Ah, where to start? Johnny, we hardly knew ye!
You popped up awkwardly and unexpectedly after a wave of teabaggery. I guess all that teabagging should have been a clue to us that a Boehner was about to burst onto the scene. Over-bronzed, like a 70's porn star, you had the ability to erupt into tears in mere seconds, seemingly for no reason, but lacked the stamina to control where and when your emissions occurred. You kept watch over your members, as you rose and fell in power, like the great one-eyed giant Polyphemus, herding the wild goats of a feral GOP caucus on a desolate island of bad governance and mixed metaphors. But, still, you seldom shrank away from the job at hand, even when Ted the intolerant, a being a pure evil, blindsided you with threats of one government shut down after another. Marco also rubioed you the wrong way, rooting for your downfall. But you stood firm, even when the randy Paul criticized you for your support of the NSA. You had to explain to Aqua Buddha Boy that NSA means something different to a playa like you: No Strings Attached, baby! That's how you roll!
So, what finally brought you down and deflated you for good? You said the words of Pope Francis played a role. Perhaps it was the phallic hat. It's probably hard to put your finger on it exactly. But there are rumors that something else was at play, possibly going on beneath the table. Maybe you wanted so badly to bury the announcement of China's new cap and trade system that you decided to thrust yourself into the news cycle and play rough with the headlines. You heard headlines like it when you show them who's boss. But, your actions eventually swelled into a giant scandal, a Boehnergate, the father of all Boehnerghazis. This looked like the last hurrah for you, but we knew there was more to come. Big loads of it.
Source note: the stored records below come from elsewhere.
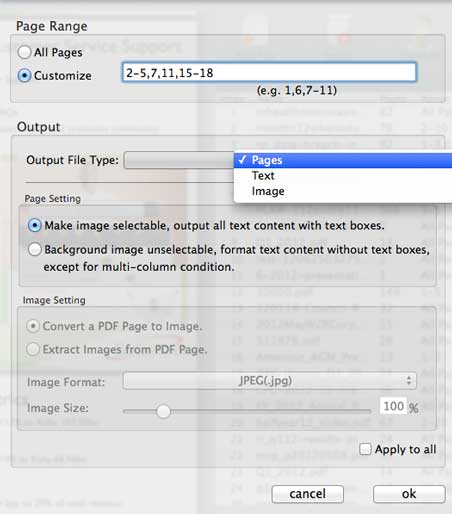
Task: Click the Image Size slider handle
Action: pyautogui.click(x=163, y=411)
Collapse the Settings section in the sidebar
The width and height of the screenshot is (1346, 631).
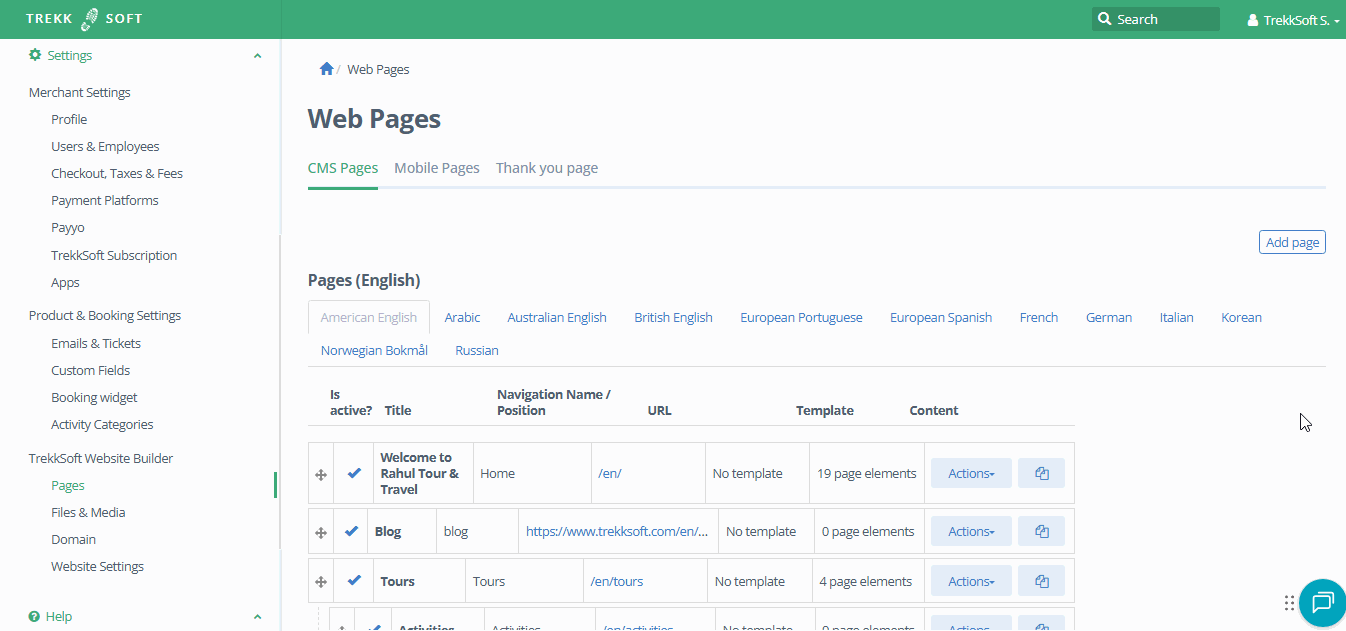click(x=257, y=55)
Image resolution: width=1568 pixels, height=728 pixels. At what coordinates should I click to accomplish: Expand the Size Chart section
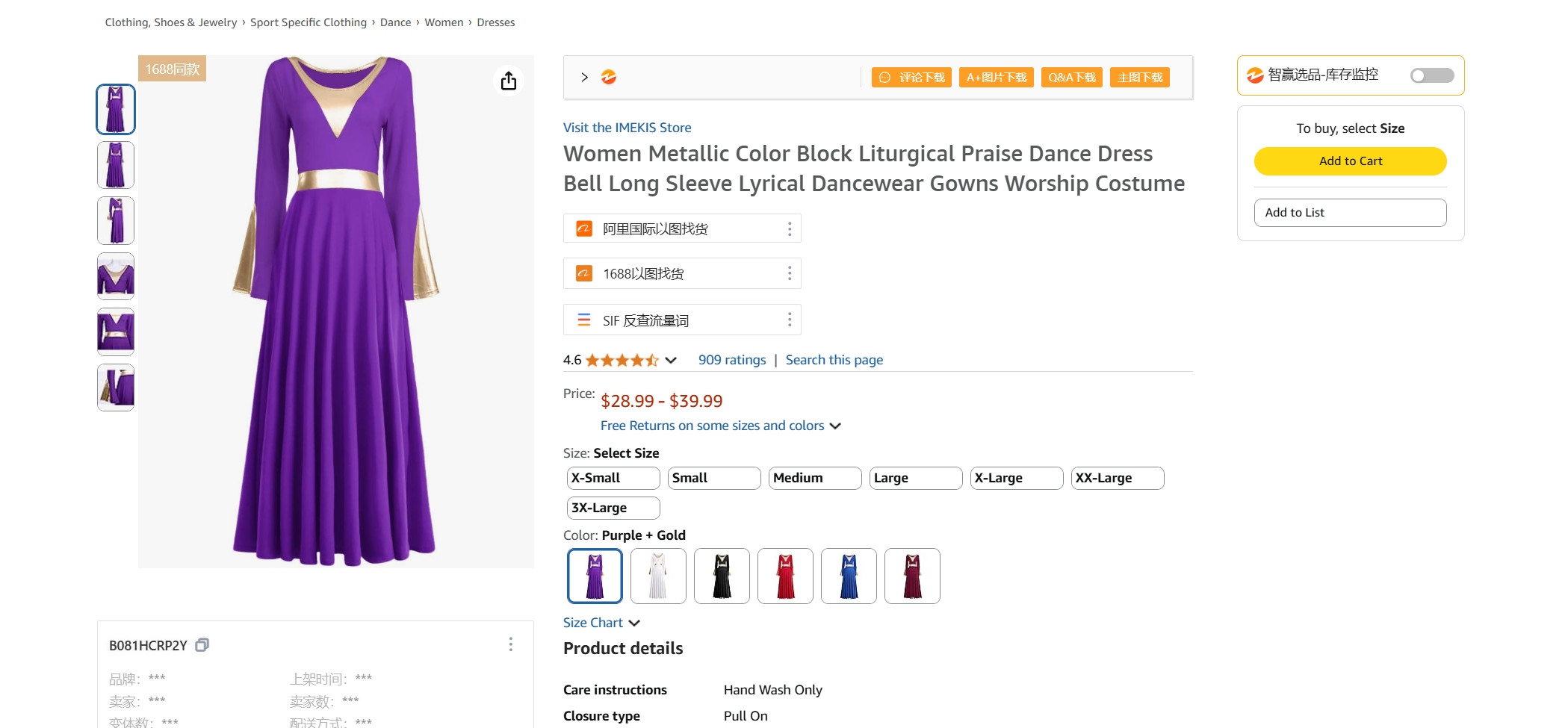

Now, it's up to us to write the jokes that will stand tall in the history books. Please help this noble effort by contributing the following:
- Top 10 names for John Boehner (or as many as you can think of)
- Any good jokes or one-liners about Boehner that you have heard. Any jokes specifically about his resignation yet? Share your favorites.
- Any longer jokes, observations, or double entendres about Boehner.
And, as a shameless plug, make sure to tip and rec the diary so it stays out there and people have a chance to contribute material.
Thanks for rising to the occasion, Kossacks!
12:51 PM PT: Thanks for putting on the Rec List. I know not everyone like Boehner jokes, boner jokes, or humor diaries in general. But, it's nice to know there are still some at dKos who are willing to rise to the occasion and make some Boehner jokes.